- [Instructions for the task]: Would you copy each line of the data below that has "computer"?

-=-=-=-=-

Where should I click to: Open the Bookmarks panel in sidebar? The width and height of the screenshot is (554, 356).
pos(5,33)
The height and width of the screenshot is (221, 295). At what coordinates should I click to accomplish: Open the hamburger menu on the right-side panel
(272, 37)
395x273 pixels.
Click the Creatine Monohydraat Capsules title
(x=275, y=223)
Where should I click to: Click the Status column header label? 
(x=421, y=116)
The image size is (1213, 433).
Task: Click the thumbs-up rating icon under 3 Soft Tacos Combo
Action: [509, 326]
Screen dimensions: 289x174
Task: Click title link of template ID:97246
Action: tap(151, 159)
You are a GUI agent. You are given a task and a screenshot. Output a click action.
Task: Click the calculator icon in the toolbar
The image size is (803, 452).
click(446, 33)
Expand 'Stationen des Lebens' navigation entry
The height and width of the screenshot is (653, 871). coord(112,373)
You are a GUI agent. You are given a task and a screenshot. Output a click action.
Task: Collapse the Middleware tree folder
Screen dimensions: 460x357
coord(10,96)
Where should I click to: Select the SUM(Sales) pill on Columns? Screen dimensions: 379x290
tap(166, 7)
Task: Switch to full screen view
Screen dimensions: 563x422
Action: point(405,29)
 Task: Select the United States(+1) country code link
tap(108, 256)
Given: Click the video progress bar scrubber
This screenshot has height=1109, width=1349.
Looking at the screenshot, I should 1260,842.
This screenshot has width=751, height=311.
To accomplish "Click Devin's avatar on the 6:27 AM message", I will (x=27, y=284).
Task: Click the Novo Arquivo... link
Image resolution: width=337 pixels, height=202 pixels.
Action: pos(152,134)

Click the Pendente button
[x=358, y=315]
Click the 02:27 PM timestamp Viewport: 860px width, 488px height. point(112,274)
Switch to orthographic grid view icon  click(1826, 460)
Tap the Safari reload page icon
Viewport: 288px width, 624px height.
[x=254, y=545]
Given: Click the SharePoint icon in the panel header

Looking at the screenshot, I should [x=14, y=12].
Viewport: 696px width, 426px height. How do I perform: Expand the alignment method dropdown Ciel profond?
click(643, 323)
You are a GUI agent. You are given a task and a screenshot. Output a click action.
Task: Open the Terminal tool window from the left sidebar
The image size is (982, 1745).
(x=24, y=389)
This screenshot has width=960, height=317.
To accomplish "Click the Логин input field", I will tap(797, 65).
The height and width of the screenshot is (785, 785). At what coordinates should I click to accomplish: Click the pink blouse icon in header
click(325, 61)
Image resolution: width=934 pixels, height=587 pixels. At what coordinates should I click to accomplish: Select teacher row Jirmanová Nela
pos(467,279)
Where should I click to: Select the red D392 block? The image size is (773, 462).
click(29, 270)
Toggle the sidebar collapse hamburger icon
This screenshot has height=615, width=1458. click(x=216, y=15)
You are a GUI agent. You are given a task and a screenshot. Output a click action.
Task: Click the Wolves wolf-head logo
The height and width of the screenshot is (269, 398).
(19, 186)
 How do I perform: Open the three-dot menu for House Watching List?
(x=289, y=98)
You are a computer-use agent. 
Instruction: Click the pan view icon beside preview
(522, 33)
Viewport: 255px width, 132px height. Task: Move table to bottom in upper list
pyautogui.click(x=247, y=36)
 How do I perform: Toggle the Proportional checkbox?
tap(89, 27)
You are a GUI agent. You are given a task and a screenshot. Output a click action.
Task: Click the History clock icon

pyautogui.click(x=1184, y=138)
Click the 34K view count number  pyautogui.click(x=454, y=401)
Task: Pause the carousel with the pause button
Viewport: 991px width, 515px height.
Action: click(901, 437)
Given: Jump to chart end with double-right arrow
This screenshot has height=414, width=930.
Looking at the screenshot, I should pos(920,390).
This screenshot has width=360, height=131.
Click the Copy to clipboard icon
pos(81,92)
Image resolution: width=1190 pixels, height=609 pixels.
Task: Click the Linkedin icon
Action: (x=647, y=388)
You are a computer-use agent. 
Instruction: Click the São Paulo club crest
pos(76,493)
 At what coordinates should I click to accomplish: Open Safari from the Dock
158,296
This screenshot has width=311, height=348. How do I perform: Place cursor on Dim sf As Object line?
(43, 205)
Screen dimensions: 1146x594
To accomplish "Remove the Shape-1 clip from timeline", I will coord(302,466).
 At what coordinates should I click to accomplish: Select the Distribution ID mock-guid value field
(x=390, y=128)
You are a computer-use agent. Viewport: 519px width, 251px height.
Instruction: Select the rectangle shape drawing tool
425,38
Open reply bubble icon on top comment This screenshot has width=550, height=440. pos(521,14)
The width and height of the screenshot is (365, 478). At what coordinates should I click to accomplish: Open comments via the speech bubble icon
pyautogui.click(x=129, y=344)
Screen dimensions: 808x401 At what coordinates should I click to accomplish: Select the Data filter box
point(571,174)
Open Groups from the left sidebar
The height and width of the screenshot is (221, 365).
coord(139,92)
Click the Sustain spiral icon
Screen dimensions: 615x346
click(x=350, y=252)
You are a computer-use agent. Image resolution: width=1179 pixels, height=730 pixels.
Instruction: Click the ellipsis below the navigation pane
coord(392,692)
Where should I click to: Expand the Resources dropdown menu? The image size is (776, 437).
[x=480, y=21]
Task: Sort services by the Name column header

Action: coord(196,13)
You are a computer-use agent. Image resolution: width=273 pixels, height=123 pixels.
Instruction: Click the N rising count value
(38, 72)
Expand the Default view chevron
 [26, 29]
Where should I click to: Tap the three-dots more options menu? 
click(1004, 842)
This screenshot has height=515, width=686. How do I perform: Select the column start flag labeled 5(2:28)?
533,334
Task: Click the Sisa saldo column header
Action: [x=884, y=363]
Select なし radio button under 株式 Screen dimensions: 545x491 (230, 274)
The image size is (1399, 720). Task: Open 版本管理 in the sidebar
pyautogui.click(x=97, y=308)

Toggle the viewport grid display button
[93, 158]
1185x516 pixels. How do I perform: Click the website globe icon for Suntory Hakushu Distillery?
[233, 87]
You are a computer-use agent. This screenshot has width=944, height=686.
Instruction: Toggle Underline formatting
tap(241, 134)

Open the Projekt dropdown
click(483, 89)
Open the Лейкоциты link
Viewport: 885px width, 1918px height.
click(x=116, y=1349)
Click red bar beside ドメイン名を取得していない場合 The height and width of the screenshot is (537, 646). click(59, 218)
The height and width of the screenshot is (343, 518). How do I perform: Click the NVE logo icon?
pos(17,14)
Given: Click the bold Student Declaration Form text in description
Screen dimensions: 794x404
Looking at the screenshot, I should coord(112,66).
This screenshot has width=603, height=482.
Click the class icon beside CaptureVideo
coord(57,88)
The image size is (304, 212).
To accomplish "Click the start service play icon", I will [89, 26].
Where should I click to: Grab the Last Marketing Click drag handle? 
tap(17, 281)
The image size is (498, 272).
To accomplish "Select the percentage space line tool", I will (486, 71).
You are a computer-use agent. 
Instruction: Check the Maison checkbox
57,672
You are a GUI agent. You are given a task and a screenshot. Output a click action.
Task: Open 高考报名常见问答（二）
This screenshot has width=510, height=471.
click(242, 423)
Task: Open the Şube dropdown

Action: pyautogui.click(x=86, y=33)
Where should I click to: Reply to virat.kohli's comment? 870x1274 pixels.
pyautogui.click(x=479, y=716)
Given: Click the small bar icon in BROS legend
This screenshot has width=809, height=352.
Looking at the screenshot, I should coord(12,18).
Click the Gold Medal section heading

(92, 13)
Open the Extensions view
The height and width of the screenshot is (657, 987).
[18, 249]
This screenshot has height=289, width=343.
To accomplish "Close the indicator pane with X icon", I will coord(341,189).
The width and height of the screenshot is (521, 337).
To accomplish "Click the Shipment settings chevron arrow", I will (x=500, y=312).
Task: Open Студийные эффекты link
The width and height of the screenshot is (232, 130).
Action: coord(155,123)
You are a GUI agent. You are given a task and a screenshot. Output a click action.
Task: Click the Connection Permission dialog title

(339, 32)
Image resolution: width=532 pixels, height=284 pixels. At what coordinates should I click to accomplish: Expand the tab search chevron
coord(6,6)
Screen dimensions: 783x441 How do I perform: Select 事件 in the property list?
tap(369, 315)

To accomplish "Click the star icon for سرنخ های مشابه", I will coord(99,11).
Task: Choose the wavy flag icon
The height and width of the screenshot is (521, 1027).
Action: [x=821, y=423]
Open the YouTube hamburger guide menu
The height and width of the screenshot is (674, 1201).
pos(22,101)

-=-=-=-=-

- [Solution to this problem]:
You are a computer-use agent. 
You are a computer-use agent. 
You are a computer-use agent. Viewport: 519px width, 251px height.
You are a computer-use agent. Image resolution: width=1179 pixels, height=730 pixels.
You are a computer-use agent. Image resolution: width=273 pixels, height=123 pixels.
You are a computer-use agent. This screenshot has width=944, height=686.
You are a computer-use agent. 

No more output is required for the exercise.